Directions for this task - Begin at the line below that has "The width and height of the screenshot is (1568, 776)." and stop after the line that has "Choose day 12". Please restate only those lines, word for word.

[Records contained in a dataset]
────────────────────────────────────────
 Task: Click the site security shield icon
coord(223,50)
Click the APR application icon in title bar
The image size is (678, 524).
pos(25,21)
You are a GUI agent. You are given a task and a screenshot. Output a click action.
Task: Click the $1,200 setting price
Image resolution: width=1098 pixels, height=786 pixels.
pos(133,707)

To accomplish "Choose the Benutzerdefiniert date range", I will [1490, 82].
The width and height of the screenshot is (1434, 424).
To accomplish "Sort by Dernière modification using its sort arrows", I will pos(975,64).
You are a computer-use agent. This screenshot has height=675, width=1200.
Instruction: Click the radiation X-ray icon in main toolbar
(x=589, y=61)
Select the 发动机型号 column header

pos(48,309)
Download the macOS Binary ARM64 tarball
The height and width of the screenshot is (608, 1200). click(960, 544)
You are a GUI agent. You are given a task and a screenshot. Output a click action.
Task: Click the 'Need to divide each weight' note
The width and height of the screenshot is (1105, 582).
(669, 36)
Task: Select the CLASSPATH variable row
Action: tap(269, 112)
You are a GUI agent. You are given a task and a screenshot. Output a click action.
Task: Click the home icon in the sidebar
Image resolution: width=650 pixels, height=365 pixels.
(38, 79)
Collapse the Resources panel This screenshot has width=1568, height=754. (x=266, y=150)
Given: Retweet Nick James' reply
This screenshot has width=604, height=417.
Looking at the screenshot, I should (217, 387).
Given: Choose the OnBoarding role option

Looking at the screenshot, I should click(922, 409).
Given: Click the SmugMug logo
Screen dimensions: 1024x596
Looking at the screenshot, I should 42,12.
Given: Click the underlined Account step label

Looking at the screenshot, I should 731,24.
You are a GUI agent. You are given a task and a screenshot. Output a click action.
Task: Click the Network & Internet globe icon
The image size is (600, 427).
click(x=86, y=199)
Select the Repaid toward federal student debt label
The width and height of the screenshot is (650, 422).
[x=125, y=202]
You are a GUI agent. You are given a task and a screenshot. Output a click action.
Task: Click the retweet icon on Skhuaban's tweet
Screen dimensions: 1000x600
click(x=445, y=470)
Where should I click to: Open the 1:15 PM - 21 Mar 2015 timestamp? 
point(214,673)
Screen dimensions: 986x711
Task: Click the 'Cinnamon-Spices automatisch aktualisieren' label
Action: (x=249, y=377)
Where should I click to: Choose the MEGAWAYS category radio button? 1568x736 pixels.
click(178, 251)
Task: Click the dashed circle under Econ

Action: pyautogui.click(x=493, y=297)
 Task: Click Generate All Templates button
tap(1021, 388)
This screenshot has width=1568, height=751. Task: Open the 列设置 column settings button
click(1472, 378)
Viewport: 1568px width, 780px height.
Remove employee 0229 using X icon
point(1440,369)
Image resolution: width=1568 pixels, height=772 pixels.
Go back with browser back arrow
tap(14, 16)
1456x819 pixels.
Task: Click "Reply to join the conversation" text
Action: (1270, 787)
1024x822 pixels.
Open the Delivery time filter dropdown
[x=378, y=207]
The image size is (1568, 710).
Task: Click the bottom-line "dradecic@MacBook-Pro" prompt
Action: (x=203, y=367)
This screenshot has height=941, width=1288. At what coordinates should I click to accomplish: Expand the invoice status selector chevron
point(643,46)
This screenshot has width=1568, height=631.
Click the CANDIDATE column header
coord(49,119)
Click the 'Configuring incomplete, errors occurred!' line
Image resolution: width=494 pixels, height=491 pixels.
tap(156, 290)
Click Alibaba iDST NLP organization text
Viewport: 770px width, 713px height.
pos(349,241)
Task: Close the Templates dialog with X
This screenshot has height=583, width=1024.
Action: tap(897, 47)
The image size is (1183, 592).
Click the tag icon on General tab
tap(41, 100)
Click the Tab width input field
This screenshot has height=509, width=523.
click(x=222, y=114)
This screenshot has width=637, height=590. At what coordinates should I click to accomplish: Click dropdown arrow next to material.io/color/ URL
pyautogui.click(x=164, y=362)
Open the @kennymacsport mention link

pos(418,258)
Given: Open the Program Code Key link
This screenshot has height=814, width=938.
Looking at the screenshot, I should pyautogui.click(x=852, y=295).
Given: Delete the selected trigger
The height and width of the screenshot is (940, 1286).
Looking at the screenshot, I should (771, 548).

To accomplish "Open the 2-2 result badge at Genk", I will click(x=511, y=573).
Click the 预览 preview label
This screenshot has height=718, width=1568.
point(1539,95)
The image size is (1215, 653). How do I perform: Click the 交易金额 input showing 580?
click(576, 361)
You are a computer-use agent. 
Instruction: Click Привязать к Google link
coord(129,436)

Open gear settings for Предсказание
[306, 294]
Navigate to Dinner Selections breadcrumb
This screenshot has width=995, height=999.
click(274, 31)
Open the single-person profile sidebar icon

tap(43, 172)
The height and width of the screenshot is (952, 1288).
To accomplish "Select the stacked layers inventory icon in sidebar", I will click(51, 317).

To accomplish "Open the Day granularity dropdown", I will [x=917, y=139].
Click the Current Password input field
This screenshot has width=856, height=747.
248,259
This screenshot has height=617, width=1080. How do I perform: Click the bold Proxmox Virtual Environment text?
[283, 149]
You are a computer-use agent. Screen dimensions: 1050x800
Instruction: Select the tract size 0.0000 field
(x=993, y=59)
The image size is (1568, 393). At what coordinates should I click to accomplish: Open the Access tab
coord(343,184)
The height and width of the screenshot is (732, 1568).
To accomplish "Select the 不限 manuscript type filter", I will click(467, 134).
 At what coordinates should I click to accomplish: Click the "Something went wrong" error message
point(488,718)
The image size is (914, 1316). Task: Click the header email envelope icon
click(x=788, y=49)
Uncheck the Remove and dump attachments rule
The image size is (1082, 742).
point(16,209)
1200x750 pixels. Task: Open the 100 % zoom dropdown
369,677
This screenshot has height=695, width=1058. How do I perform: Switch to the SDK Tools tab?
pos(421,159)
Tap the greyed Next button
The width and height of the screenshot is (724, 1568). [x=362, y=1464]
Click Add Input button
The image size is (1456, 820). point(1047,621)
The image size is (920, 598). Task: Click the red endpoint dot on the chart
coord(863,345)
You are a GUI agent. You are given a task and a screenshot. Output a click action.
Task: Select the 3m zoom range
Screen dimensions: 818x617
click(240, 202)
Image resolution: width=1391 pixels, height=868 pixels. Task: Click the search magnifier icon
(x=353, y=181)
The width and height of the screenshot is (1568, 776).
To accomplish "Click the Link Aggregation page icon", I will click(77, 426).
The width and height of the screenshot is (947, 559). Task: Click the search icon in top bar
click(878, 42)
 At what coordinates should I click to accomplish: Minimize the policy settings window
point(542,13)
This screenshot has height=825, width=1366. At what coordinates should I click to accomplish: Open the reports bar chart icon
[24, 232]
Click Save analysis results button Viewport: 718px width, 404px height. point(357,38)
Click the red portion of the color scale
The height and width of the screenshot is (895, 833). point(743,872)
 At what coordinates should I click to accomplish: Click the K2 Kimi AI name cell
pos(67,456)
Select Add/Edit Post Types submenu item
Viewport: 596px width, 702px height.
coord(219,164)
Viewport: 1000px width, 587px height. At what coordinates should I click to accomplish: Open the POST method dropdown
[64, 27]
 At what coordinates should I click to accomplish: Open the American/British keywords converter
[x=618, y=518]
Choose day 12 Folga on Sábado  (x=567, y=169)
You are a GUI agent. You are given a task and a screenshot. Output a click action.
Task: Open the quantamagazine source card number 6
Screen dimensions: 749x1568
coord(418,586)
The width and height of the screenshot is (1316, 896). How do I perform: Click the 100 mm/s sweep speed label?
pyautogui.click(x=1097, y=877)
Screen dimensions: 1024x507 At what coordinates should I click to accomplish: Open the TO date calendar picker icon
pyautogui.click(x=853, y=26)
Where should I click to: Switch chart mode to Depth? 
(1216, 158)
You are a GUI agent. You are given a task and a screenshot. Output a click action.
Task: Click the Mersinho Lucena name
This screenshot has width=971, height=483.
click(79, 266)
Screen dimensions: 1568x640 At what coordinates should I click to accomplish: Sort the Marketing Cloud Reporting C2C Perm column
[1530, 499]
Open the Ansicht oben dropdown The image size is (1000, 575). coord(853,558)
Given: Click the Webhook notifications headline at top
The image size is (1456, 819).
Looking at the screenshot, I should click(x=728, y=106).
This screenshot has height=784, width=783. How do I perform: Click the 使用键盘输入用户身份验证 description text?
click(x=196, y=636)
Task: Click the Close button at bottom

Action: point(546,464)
────────────────────────────────────────
Written answer -
The width and height of the screenshot is (1568, 776).
To accomplish "Click the Link Aggregation page icon", I will click(77, 426).
The width and height of the screenshot is (947, 559). Task: Click the search icon in top bar
click(878, 42)
 At what coordinates should I click to accomplish: Minimize the policy settings window
point(542,13)
This screenshot has height=825, width=1366. At what coordinates should I click to accomplish: Open the reports bar chart icon
[24, 232]
Click Save analysis results button Viewport: 718px width, 404px height. point(357,38)
Click the red portion of the color scale
The height and width of the screenshot is (895, 833). point(743,872)
 At what coordinates should I click to accomplish: Click the K2 Kimi AI name cell
pos(67,456)
Select Add/Edit Post Types submenu item
Viewport: 596px width, 702px height.
coord(219,164)
Viewport: 1000px width, 587px height. At what coordinates should I click to accomplish: Open the POST method dropdown
[64, 27]
 At what coordinates should I click to accomplish: Open the American/British keywords converter
[x=618, y=518]
Choose day 12 Folga on Sábado  (x=567, y=169)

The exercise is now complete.